- _YOUR TASK_
Lay out all of the rows below as a Markdown table with two columns, No. and Line. Number each line and leave out blank lines.

[Target position rows]

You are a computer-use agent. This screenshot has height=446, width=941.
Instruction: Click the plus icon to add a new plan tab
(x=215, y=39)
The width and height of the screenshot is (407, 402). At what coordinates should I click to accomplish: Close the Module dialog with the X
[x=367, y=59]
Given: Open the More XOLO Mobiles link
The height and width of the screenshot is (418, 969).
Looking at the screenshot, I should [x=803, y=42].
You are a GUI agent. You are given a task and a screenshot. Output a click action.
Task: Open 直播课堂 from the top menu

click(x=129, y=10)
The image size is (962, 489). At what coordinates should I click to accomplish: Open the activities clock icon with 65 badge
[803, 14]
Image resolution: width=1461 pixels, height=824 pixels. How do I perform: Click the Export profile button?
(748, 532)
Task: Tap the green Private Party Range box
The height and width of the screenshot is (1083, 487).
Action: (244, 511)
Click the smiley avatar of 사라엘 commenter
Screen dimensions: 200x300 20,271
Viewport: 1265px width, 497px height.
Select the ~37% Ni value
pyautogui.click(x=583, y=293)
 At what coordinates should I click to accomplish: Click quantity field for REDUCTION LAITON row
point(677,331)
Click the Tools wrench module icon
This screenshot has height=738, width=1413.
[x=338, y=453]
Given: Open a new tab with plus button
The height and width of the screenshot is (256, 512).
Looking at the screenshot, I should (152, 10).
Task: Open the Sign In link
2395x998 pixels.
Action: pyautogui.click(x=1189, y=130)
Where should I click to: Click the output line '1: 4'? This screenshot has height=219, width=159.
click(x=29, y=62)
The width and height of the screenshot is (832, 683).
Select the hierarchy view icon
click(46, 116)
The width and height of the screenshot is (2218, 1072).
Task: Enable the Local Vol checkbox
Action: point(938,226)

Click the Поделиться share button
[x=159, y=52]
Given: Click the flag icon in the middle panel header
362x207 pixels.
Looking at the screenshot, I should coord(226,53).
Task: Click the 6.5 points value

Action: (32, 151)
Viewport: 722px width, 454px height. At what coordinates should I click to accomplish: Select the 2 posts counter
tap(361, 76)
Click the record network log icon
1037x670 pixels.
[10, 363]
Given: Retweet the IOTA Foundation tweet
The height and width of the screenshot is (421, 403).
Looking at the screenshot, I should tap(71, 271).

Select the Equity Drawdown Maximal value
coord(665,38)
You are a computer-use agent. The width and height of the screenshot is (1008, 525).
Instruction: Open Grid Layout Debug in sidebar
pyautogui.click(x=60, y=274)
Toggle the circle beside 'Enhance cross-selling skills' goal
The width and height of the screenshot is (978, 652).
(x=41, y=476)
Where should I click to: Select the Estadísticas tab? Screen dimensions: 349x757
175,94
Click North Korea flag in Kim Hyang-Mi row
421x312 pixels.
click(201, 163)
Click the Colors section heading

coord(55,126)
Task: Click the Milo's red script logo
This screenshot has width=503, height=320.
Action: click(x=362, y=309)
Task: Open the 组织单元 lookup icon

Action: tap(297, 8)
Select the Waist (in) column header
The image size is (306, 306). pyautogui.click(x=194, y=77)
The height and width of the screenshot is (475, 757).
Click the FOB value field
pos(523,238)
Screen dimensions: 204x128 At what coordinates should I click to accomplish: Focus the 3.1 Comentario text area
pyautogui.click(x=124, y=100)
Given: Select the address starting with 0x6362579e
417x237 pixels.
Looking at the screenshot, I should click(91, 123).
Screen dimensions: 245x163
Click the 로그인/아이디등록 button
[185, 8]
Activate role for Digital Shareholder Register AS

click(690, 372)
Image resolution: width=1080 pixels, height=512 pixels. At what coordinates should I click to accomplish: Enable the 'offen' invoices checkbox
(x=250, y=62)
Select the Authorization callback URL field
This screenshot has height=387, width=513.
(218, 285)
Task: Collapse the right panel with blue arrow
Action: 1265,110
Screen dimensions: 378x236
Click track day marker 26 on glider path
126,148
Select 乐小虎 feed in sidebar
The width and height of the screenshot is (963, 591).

- _RESPONSE FOR THIS EXERCISE_
| No. | Line |
|---|---|
| 1 | You are a computer-use agent. This screenshot has height=446, width=941. |
| 2 | Instruction: Click the plus icon to add a new plan tab |
| 3 | (x=215, y=39) |
| 4 | The width and height of the screenshot is (407, 402). At what coordinates should I click to accomplish: Close the Module dialog with the X |
| 5 | [x=367, y=59] |
| 6 | Given: Open the More XOLO Mobiles link |
| 7 | The height and width of the screenshot is (418, 969). |
| 8 | Looking at the screenshot, I should [x=803, y=42]. |
| 9 | You are a GUI agent. You are given a task and a screenshot. Output a click action. |
| 10 | Task: Open 直播课堂 from the top menu |
| 11 | click(x=129, y=10) |
| 12 | The image size is (962, 489). At what coordinates should I click to accomplish: Open the activities clock icon with 65 badge |
| 13 | [803, 14] |
| 14 | Image resolution: width=1461 pixels, height=824 pixels. How do I perform: Click the Export profile button? |
| 15 | (748, 532) |
| 16 | Task: Tap the green Private Party Range box |
| 17 | The height and width of the screenshot is (1083, 487). |
| 18 | Action: (244, 511) |
| 19 | Click the smiley avatar of 사라엘 commenter |
| 20 | Screen dimensions: 200x300 20,271 |
| 21 | Viewport: 1265px width, 497px height. |
| 22 | Select the ~37% Ni value |
| 23 | pyautogui.click(x=583, y=293) |
| 24 |  At what coordinates should I click to accomplish: Click quantity field for REDUCTION LAITON row |
| 25 | point(677,331) |
| 26 | Click the Tools wrench module icon |
| 27 | This screenshot has height=738, width=1413. |
| 28 | [x=338, y=453] |
| 29 | Given: Open a new tab with plus button |
| 30 | The height and width of the screenshot is (256, 512). |
| 31 | Looking at the screenshot, I should (152, 10). |
| 32 | Task: Open the Sign In link |
| 33 | 2395x998 pixels. |
| 34 | Action: pyautogui.click(x=1189, y=130) |
| 35 | Where should I click to: Click the output line '1: 4'? This screenshot has height=219, width=159. |
| 36 | click(x=29, y=62) |
| 37 | The width and height of the screenshot is (832, 683). |
| 38 | Select the hierarchy view icon |
| 39 | click(46, 116) |
| 40 | The width and height of the screenshot is (2218, 1072). |
| 41 | Task: Enable the Local Vol checkbox |
| 42 | Action: point(938,226) |
| 43 | Click the Поделиться share button |
| 44 | [x=159, y=52] |
| 45 | Given: Click the flag icon in the middle panel header |
| 46 | 362x207 pixels. |
| 47 | Looking at the screenshot, I should coord(226,53). |
| 48 | Task: Click the 6.5 points value |
| 49 | Action: (32, 151) |
| 50 | Viewport: 722px width, 454px height. At what coordinates should I click to accomplish: Select the 2 posts counter |
| 51 | tap(361, 76) |
| 52 | Click the record network log icon |
| 53 | 1037x670 pixels. |
| 54 | [10, 363] |
| 55 | Given: Retweet the IOTA Foundation tweet |
| 56 | The height and width of the screenshot is (421, 403). |
| 57 | Looking at the screenshot, I should tap(71, 271). |
| 58 | Select the Equity Drawdown Maximal value |
| 59 | coord(665,38) |
| 60 | You are a computer-use agent. The width and height of the screenshot is (1008, 525). |
| 61 | Instruction: Open Grid Layout Debug in sidebar |
| 62 | pyautogui.click(x=60, y=274) |
| 63 | Toggle the circle beside 'Enhance cross-selling skills' goal |
| 64 | The width and height of the screenshot is (978, 652). |
| 65 | (x=41, y=476) |
| 66 | Where should I click to: Select the Estadísticas tab? Screen dimensions: 349x757 |
| 67 | 175,94 |
| 68 | Click North Korea flag in Kim Hyang-Mi row |
| 69 | 421x312 pixels. |
| 70 | click(201, 163) |
| 71 | Click the Colors section heading |
| 72 | coord(55,126) |
| 73 | Task: Click the Milo's red script logo |
| 74 | This screenshot has width=503, height=320. |
| 75 | Action: click(x=362, y=309) |
| 76 | Task: Open the 组织单元 lookup icon |
| 77 | Action: tap(297, 8) |
| 78 | Select the Waist (in) column header |
| 79 | The image size is (306, 306). pyautogui.click(x=194, y=77) |
| 80 | The height and width of the screenshot is (475, 757). |
| 81 | Click the FOB value field |
| 82 | pos(523,238) |
| 83 | Screen dimensions: 204x128 At what coordinates should I click to accomplish: Focus the 3.1 Comentario text area |
| 84 | pyautogui.click(x=124, y=100) |
| 85 | Given: Select the address starting with 0x6362579e |
| 86 | 417x237 pixels. |
| 87 | Looking at the screenshot, I should click(91, 123). |
| 88 | Screen dimensions: 245x163 |
| 89 | Click the 로그인/아이디등록 button |
| 90 | [185, 8] |
| 91 | Activate role for Digital Shareholder Register AS |
| 92 | click(690, 372) |
| 93 | Image resolution: width=1080 pixels, height=512 pixels. At what coordinates should I click to accomplish: Enable the 'offen' invoices checkbox |
| 94 | (x=250, y=62) |
| 95 | Select the Authorization callback URL field |
| 96 | This screenshot has height=387, width=513. |
| 97 | (218, 285) |
| 98 | Task: Collapse the right panel with blue arrow |
| 99 | Action: 1265,110 |
| 100 | Screen dimensions: 378x236 |
| 101 | Click track day marker 26 on glider path |
| 102 | 126,148 |
| 103 | Select 乐小虎 feed in sidebar |
| 104 | The width and height of the screenshot is (963, 591). |